# Free Golden pup - Craigslist Jacksonville



## Kelmel (Apr 7, 2009)

I found the below post on Craigslist tonight and I won't have a chance tomorrow to work on seeing if the poster and GREAT Rescue can be put together. Would anyone have time to contact a rescue or the poster?

I don't know if they will want both pups to be adopted together, but they are both real cuties.
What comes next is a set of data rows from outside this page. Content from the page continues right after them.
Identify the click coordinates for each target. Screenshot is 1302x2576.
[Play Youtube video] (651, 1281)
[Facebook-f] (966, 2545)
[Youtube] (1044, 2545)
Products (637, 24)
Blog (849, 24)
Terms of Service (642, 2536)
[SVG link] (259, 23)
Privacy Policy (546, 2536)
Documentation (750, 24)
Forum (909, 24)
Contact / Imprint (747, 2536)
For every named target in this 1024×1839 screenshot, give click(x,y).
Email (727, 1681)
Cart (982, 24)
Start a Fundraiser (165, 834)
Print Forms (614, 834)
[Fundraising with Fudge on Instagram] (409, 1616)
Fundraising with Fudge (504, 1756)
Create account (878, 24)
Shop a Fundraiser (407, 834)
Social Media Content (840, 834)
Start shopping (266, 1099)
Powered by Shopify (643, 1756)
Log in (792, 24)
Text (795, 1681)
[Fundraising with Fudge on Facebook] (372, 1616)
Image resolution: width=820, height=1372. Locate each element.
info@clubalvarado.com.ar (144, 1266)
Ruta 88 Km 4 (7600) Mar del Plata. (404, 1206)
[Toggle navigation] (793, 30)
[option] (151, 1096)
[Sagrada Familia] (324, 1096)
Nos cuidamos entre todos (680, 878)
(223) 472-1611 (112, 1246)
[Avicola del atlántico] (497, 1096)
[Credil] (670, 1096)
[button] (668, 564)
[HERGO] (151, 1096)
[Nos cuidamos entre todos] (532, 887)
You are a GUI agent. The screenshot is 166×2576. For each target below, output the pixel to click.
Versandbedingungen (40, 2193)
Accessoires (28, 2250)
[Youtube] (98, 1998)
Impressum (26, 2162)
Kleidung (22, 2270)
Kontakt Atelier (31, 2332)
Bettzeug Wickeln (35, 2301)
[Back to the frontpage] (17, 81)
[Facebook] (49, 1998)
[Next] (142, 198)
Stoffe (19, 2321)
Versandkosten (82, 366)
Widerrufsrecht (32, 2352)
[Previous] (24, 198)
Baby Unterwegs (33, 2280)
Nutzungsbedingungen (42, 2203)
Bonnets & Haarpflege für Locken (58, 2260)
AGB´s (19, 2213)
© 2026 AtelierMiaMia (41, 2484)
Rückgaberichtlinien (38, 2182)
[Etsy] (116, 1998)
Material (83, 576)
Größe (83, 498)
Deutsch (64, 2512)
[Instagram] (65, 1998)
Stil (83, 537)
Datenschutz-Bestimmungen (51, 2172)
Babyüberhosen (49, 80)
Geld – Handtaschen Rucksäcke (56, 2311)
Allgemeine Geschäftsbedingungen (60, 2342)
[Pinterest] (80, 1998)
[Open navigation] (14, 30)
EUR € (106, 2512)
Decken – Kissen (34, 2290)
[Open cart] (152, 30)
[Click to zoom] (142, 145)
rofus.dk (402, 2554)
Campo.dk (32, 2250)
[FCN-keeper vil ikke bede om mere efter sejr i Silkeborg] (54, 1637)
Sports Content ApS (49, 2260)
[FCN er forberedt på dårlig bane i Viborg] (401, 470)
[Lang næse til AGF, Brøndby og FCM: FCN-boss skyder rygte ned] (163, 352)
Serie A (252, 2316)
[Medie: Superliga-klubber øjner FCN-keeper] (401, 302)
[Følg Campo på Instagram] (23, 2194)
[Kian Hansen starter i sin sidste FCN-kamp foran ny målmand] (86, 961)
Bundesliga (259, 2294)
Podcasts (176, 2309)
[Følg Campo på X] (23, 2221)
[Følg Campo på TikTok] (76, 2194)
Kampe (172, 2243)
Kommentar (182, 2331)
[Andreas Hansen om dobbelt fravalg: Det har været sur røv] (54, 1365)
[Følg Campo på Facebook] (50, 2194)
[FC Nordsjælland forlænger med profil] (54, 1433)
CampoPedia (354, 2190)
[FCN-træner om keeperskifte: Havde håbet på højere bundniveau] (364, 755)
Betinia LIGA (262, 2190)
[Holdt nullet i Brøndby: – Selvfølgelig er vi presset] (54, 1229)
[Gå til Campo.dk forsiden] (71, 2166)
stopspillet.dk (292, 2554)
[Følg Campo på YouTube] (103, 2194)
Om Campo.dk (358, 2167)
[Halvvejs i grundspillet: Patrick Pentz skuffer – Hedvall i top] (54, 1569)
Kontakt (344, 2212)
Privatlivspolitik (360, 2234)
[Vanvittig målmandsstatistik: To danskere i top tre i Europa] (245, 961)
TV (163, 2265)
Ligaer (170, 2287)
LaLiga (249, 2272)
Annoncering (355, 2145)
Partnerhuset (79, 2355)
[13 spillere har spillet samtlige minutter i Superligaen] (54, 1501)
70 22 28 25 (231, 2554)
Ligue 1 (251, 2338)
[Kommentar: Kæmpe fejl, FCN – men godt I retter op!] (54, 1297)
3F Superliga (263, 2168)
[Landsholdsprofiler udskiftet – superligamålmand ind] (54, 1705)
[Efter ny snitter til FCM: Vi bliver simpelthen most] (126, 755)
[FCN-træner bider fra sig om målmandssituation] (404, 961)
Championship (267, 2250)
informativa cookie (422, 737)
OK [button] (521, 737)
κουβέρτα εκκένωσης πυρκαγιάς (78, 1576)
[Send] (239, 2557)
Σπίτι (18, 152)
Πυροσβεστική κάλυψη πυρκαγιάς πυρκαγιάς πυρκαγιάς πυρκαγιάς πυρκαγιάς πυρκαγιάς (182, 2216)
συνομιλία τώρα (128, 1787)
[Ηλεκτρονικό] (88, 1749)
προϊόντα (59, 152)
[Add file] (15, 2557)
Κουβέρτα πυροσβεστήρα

http://jacksonville.craigslist.org/pet/1418605475.html


----------



## BeauShel (May 20, 2007)

I am a foster Mom with great and I contacted our intake coordinator. Did ask about taking both of them. Will let you know if I find out anything. My crate is empty so maybe we could help. Thanks for letting me know.


----------



## mylissyk (Feb 25, 2007)

Oooh Carol! That would be so wonderful, I bet the two would fit in your crate together!


----------



## BeauShel (May 20, 2007)

I got a email back from the intake coordinator and asking if there is any room at the inn for both of them. Will let you know what she says.


----------



## amy22 (May 11, 2008)

oh I hope you can take those two cuties


----------



## BeauShel (May 20, 2007)

Sorry I meant to say she is checking with the head of the rescue because the rescue is supposed to be getting two other dogs in the next couple of days. And they were both listed on craigs list this past week. Working with the familes to get them to turn them over to us.


----------



## Kelmel (Apr 7, 2009)

BeauShel, Thanks for checking with them. I really hope it works out. I have seen posts on the Jax Craigslist complaining that someone is convincing owners to give the free dog to them and then reposting them for a fee. I am afraid that could easily happen to these two.


----------